Rarement le jeune Aar'on s'était montré aussi nerveux et impatient. Il venait de fêter ses quatorze ans. C'était la première fois depuis sa naissance qu'il quittait Tsukiyomi et ses montagnes enneigées. Le soir-même de son anniversaire, Gabri'el était allé rechercher le vaisseau qui, des années plus tôt, les avaient conduits sur cette terre aride et gelée. Le vieux croiseur était certes un peu rouillé, mais il volait toujours. L'heure du grand voyage avait sonné. Leurs Nékos embarqués, les deux compagnons s'étaient mis en route. Direction : Canaan.

– Ça dépend de toi... – répondit le châtain. Tu es le seul à pouvoir ouvrir le Vortico scellé. Si tu y arrives rapidement, ça ne sera pas long. Maintenant que tu as quatorze ans, tu es suffisamment puissant pour maîtriser toute l'étendue de ton Regard Particulier, Vortication. Concentre ton énergie autour de tes yeux et vise l'horizon, comme je te l'ai appris.

Si la consigne était plutôt simple à donner, elle était plus compliquée à suivre. Le jeune Aar'on avait le trac. C'était la première fois qu'il avait à produire un tel miracle, comme ses ancêtres. Il avait peur d'échouer et de ne pas réussir à ouvrir le passage. Les léchouilles de Stin et Kémi lui donnèrent du courage. Les deux étranges chatons croyaient en lui. Il pouvait le faire. Il le savait, derrière cette barrière invisible, un nouveau monde l'attendait et, enfin, il pourrait peut-être goûter à quelque chose de pas trop mauvais. Quatorze ans qu'il attendait que ses papilles gustatives servent enfin à quelque chose ! Cet enjeu ne faisait que rajouter du stress à une tension déjà bien palpable.

– Je t'entends penser, p'tit con...

– Meh ! Ce n'est pas ma faute si même le Nutella est dégueu quand c'est toi qui le cuisine ! D'où t'es venue cette idée stupide de le mélanger avec du vinaigre, des concombres et des cerises ? Putain, j'ai encore mal au bide rien que d'y repenser !

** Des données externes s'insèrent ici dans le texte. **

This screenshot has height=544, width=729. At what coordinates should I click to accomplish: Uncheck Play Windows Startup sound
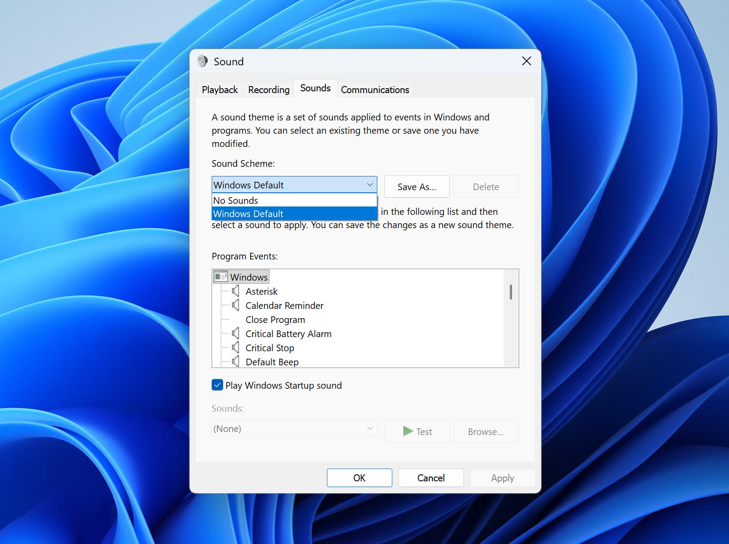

– Pas ma faute ! J'trouvais que ça faisait des couleurs plutôt jolies. Bon, au lieu de te plaindre, concentre-toi un peu. Dès que ça sera ouvert, tu prendras la quatrième planète à droite. Fait gaffe, y a un champ d'astéroïde sur le passage, et te goure pas, la rouge, c'est un désert aride plein de fer. Nous, on vise la bleue.

Le jeune Aar'on grogna. Il n'était pas stupide, il avait bien compris à quoi Canaan ressemblait. Ce qu'il ne comprenait pas, par contre, c'était pourquoi c'était à lui de conduire alors qu'il n'avait jamais fait ça de sa vie, alors que son acolyte se contenter de lui transmettre ses consignes en dessinant leurs deux chats en train de poser devant la voute étoilée. Quand il lui avait demandé, Gabri'el avait simplement répondu « pour la légende ». Il était écrit que les Aar'ons devaient se rendre par eux-mêmes au berceau de l'Humanité. Forcément, apprendre qu'ils avaient été aidés aurait quelque peu chagriné les masses. C'était moins classe. Et le châtain ne voulait pas non plus que son nom apparaisse dans toutes les chroniques. La célébrité était un poids qu'il ne voulait pas porter. Lui, après toute cette affaire, il ambitionnait plutôt de prendre sa retraite et de couler des jours paisibles au milieu de seins.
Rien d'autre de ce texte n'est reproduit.